Japan uses block addressing instead. Read 4-2-8 in 芝公園 as chome 4, block 2, building 8 within the 芝公園 district. There's no "芝公園 street" for the number to sit on; the grid is the addressing primitive, not the line.

Implications for the parser:

  • street_prefix and street_suffix don't apply (no street).
  • house_number becomes a hyphenated triple: 4-2-8.
  • The "丁目" suffix is a categorical marker, not a street type.

For now we map chome to dependent_locality since it's the closest existing tag. A proper JP locale would introduce block and sub_block tags per the schema in core/types/component.ts (declared but unused until JP ships).

Prefix postcode

Japanese addresses prefix the postcode with , the postal mark. Format: 〒NNN-NNNN. Examples:

  • 〒100-0005 — Tokyo Marunouchi
  • 〒530-0001 — Osaka Umeda
  • 〒810-0001 — Fukuoka Tenjin

A parser needs to read as a categorical marker: the postal mark that flags the following 7 digits + dash as a postcode. SentencePiece tokenizes as a separate piece. Our new v0.6.0-a0 multi-script tokenizer handles this cleanly (0% byte-fallback on the character).

What we shipped today

The wof-admin-jp adapter prototype walks the WOF parent chain for every 丁目 in the Japanese repo and synthesizes a training row.

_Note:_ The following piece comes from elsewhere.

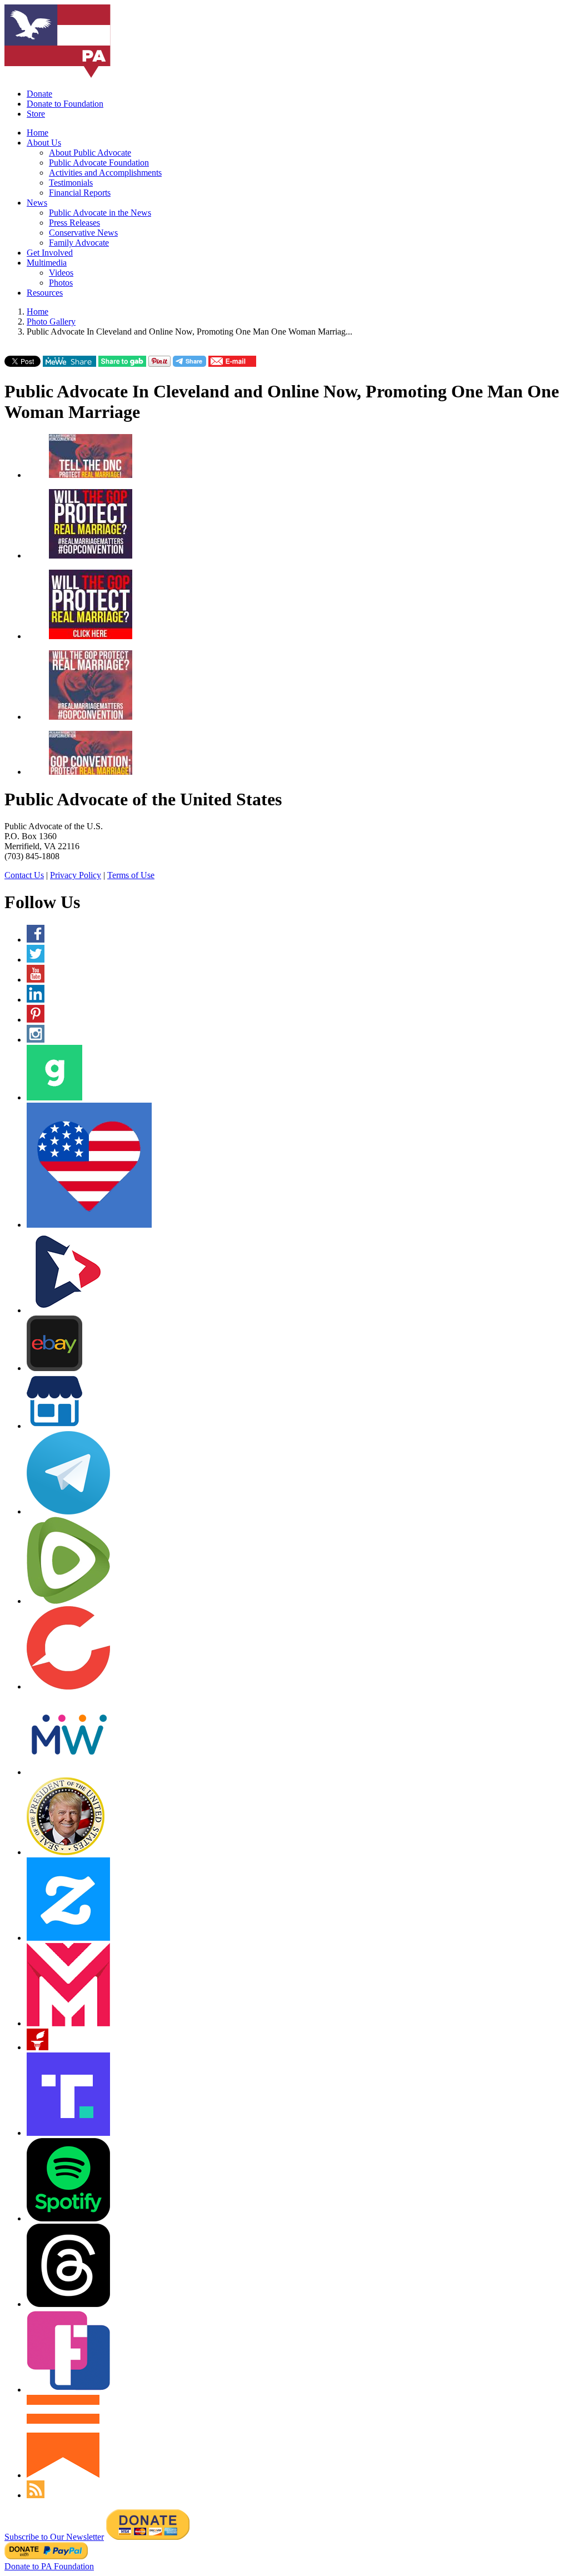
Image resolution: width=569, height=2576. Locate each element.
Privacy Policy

Output:

{
"raw": "東京港区芝公園",
"components": {
"region": "東京",
"locality": "港区",
"dependent_locality": "芝公園",
"country": "JP"
}
}

6,373 rows from 47 prefectures and 269 localities — that's training data we didn't have yesterday. Top prefectures by row count:

PrefectureRows
東京 (Tokyo)2,251
神奈川 (Kanagawa)888
大阪 (Osaka)460
千葉 (Chiba)380
埼玉 (Saitama)263

Tokyo dominates because of its density of named neighborhoods — every chome of every ward is tagged. Smaller prefectures have fewer registered neighborhoods.

What's still missing

Real JP addresses include house numbers (4-2-8) which WOF doesn't track. To complete a Stage 3 JP corpus we need a separate source — the MLIT national address database or JapanPost postcode CSVs. Both are public.

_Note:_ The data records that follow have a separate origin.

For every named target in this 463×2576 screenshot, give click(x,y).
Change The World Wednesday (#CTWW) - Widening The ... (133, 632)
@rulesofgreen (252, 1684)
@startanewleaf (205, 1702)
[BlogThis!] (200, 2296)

Once those land, the JP corpus becomes a 100K+ row source with full Stage 3 + Phase 6 tags (block, sub_block, house_number). v0.6.0 trains on US/FR. v0.7.0 could ship JP if the data pipeline holds.

Schema readiness

The infrastructure is already in place. core/types/component.ts declares JP-specific Phase 6 tags:

// JP-specific (Phase 6 — declared but unused until then)
"prefecture",
"municipality",
"district",
"block",
"sub_block",
"building_number",
"building_name",

The schema, formatting, runtime pipeline, and now the corpus prototype are ready. The blockers are: (1) the missing house-number data source, and (2) training time on a JP-aware recipe.

Where rules fail and learning wins

Every address parser written for Western input fails on Japan in a specific, predictable way: it parses the prefecture as a country, then runs out of tokens. The locality and chome get lumped into a single span. The block-number triple gets parsed as a postcode or dropped entirely.

Mailwoman's transformer architecture is locale-agnostic at the BIO level. The same model can learn region → locality → chome ordering if it sees enough examples. The 6,373 rows we generated today are the first batch.